_Work order_.
Render this sentence from the article on Iraqi civilian deaths in Spanish: "With more than 120 journalists killed since the start of the war, Iraq has become the most deadly combat zone for the media since the Second World War."

_Quoted passage_.

__________________________________________________

A Question of Numbers

Anywhere between 80,000 and 1.2 million Iraqi civilians have died since the start of the war. Why won't the media report the correct number?

Unlike most journalists, Ziad al-Ajili carries an AK-47 assault rifle with him wherever he goes at night. The head of the Iraqi Journalistic Freedom Observatory, al-Ajili can't walk down the street without turning around every time he hears footsteps.

With more than 120 journalists killed since the start of the war, Iraq has become the most deadly combat zone for the media since the Second World War. The relentless violence has kept journalists from venturing into the deadly streets and from being able to tell the world how many Iraqi civilians have lost their lives in this bloodbath.

"It is very sad," says al-Ajili, who estimates that nearly half-a-million of his countrymen have been killed. "We are in hell, and nobody knows how many have died."

__________________________________________________

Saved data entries
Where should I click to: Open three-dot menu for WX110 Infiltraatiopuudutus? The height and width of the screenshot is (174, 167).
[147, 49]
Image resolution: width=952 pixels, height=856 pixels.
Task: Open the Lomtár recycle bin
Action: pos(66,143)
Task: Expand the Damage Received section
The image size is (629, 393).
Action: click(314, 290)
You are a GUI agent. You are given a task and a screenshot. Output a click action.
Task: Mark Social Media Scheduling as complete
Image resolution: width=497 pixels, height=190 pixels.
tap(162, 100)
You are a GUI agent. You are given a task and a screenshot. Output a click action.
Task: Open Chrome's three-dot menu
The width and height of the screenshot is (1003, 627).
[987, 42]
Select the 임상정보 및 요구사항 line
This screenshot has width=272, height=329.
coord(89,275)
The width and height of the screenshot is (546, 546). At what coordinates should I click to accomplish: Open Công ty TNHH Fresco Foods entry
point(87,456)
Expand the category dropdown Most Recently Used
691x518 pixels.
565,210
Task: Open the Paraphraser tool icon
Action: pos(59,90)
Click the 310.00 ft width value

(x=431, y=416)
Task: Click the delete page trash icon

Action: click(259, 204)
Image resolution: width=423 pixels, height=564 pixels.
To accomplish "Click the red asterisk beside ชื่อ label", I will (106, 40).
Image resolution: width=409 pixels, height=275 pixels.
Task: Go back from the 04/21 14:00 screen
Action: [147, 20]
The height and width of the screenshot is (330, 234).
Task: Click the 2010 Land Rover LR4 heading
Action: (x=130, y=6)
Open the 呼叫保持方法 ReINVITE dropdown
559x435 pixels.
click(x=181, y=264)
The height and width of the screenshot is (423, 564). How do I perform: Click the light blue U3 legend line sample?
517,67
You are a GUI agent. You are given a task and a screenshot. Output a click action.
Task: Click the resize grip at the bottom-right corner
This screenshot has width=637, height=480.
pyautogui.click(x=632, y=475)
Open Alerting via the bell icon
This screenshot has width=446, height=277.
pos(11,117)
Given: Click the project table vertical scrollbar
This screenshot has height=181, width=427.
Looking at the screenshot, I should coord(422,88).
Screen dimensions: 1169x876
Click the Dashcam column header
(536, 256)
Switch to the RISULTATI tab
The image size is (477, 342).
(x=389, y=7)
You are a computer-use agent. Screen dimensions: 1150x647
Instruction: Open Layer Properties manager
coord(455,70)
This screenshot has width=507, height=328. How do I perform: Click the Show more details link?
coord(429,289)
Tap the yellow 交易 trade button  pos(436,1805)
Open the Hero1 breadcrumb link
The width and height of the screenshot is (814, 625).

__________________________________________________

_Response for this exercise_.
Con más de 120 periodistas asesinados desde el comienzo de la guerra, Irak se ha convertido en la zona de combate más mortífera para los medios de comunicación desde la Segunda Guerra Mundial.